Without family nearby, that kind of support has become essential. It makes the work feel shared. And it’s not just emotional support. Friends step in for each other in small, constant ways—watching each other’s kids, trading time, filling in when something comes up.
For Kate, that shift—from doing it alone to doing it alongside other mothers—has changed everything. That same sense of sharing carries into her home life. Her husband works full-time and travels, but when he’s there, he’s deeply involved, present in a way that makes it possible for her to show up how she wants to as a parent.
At the same time, another shift is underway. Kate is currently pregnant with her second child, and this time, the uncertainty feels different. The first transition, from zero to one, felt like a complete unknown. This one feels more emotional.
What she thinks about most is Sylvie. They are incredibly close, and the idea of changing that dynamic is something she returns to often. The thought of adding someone new—of dividing attention, of reshaping that bond—isn’t something she takes lightly.
“It’s so good right now. I can’t believe I’m choosing to change it. I can’t believe I’m rolling the dice,” she says. “We could just leave it as it is, and it would be gorgeous.”

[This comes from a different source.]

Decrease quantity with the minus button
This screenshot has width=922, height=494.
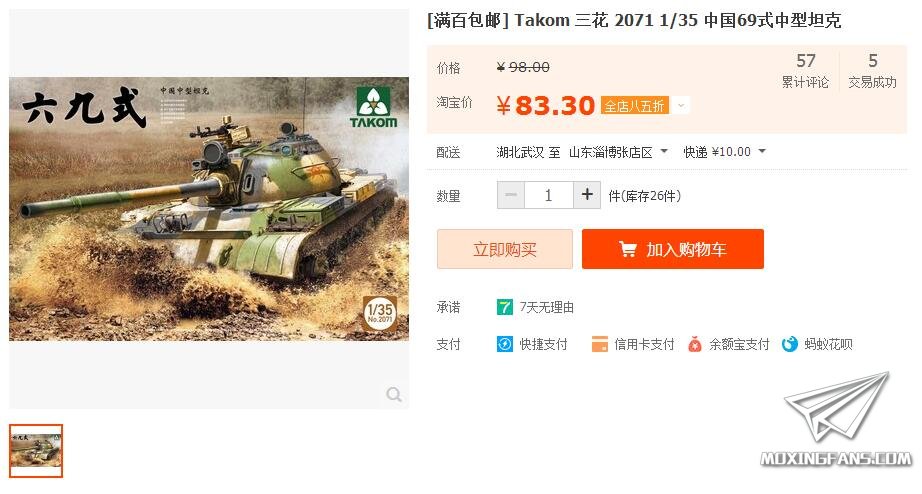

She pauses there for a moment.
“I don’t know how I’m going to love another child the same way,” she says. “But I know I will.”
Watching her with Sylvie, you don’t question it.
She’s excited, too—about who this next child will be, about what this next version of their life might look like.
And this time, pregnancy feels different, less all-consuming.
“It’s going really fast,” she says. “I’m not thinking about it all the time the way I did the first time.”
With Sylvie, everything felt new, something to prepare for, to figure out. Now, she’s less focused on that and more aware of how quickly it all moves and how much she wants to be present for it while it’s here.
She’s not trying to figure it all out ahead of time, just taking it as it comes.
Maybe that’s the shift: not needing to have the answer, and still moving forward.